Humans and animal studies have demonstrated associations between obesity and impaired reward function, but it has not been clear whether they are a consequence of the obese state, to what degree they depend on dietary components, and whether metabolic changes are involved. Although genetic components underlying obesity can affect DA signaling and modulate reward sensitivity in humans (Stice and Dagher, 2010; Stice et al, 2008) and rodents (Fulton et al, 2006; Geiger et al, 2009; Shin et al, 2011), several lines of evidence suggest secondary influence of the obese state on reward functions (Davis et al, 2008; Fulton et al, 2006; Geiger et al, 2009; Johnson and Kenny, 2010; Shin et al, 2011). Our results show that a diet rich in saturated fat independent of weight gain and related metabolic changes impairs sensitivity to the rewarding and locomotor effects of AMPH and elicits neuroadaptations in the NAc coincident with reduced D1R signaling. In line with the reward deficiency hypothesis (Davis et al, 2004; Wang et al, 2002), could excess saturated fat intake contribute to neurobehavioral adaptations that promote increased consumption of rewarding, palatable foods as a means to compensate for reward hyposensitivity? This possibility is supported by findings showing that blunted AMPH responses are linked to increased risk for compulsive drug use in humans (Casey et al, 2014). Furthermore, anhedonia (reduced ability to experience pleasure from reward), a feature of depression, is exhibited by rodents consuming a saturated HFD (Sharma et al, 2013; Sharma and Fulton, 2013) and is associated with obesity in women (Davis et al, 2004). Indeed, the association between depression and obesity may be partly rooted in diets biased toward saturated fat intake (Hryhorczuk et al, 2013), as circulating levels of the saturated fatty acid palmitate correlate positively with depression severity in humans (Tsuboi et al, 2013).

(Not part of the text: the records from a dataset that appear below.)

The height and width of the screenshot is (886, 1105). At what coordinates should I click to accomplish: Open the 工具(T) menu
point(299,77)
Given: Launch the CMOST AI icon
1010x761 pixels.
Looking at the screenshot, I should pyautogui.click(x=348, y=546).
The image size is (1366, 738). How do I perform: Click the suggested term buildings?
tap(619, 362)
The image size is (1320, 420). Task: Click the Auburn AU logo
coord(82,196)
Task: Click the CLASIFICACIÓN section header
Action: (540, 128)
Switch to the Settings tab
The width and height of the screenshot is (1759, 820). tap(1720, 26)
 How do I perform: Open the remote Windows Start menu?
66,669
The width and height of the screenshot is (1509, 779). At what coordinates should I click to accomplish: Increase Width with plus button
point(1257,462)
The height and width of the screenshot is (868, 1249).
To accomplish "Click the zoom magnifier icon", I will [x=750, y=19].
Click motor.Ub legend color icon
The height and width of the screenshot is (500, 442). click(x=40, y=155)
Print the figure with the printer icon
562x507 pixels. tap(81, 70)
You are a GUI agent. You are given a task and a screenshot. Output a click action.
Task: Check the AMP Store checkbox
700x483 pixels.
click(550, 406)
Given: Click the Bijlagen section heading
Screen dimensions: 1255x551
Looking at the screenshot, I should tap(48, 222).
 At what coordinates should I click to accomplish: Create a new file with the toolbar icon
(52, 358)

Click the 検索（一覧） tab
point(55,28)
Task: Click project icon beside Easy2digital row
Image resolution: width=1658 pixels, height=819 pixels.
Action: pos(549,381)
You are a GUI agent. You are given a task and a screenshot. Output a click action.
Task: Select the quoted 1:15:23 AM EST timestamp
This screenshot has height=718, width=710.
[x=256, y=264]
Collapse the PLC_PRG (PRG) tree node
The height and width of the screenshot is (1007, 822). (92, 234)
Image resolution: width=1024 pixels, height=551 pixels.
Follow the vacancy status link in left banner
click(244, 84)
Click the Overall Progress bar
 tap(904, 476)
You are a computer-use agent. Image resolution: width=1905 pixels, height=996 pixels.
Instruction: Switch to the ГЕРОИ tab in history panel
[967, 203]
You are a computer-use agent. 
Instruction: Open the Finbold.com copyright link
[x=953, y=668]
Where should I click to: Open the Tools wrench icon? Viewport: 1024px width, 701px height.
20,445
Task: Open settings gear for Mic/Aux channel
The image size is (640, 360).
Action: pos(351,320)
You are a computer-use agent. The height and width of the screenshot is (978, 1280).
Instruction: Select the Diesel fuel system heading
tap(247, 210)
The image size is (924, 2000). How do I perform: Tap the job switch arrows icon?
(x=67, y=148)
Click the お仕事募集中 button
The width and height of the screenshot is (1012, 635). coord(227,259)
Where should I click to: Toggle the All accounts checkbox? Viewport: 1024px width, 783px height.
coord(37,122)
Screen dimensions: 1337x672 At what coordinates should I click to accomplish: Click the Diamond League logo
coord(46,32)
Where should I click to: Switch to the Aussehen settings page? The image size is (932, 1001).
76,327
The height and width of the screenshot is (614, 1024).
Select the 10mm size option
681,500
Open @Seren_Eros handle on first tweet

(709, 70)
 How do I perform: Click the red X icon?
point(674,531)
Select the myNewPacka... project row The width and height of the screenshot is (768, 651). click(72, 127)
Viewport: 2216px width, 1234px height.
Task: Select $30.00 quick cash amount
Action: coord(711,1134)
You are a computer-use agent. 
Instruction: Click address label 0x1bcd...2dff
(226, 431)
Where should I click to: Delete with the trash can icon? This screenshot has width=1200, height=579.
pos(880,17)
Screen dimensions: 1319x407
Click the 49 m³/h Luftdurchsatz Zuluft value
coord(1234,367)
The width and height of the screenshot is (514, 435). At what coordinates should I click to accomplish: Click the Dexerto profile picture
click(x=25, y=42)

Determining the mechanisms by which overconsumption of saturated dietary lipids leads to perturbations in mesolimbic DA signaling may thus have important implications not only for our understanding of overeating and obesity but also for the link between mood disorders and metabolic disease.

FUNDING AND DISCLOSURE

This study was supported by a CIHR grant (MOP123280) and CIHR New Investigator salary award to SF, by a CIHR grant (MOP115042) and Fonds de Recherche Quebec-Santé salary award to TA, an NSERC (249848-2007 RGPIN) and FRQS group grant to the CSBN to AA, a CIHR grant (MOP9575) to CD, and doctoral scholarships from the Montreal Diabetes Research Center/Université de Montréal and CMDO/Novo Nordisk to CH. The authors declare no conflict of interest.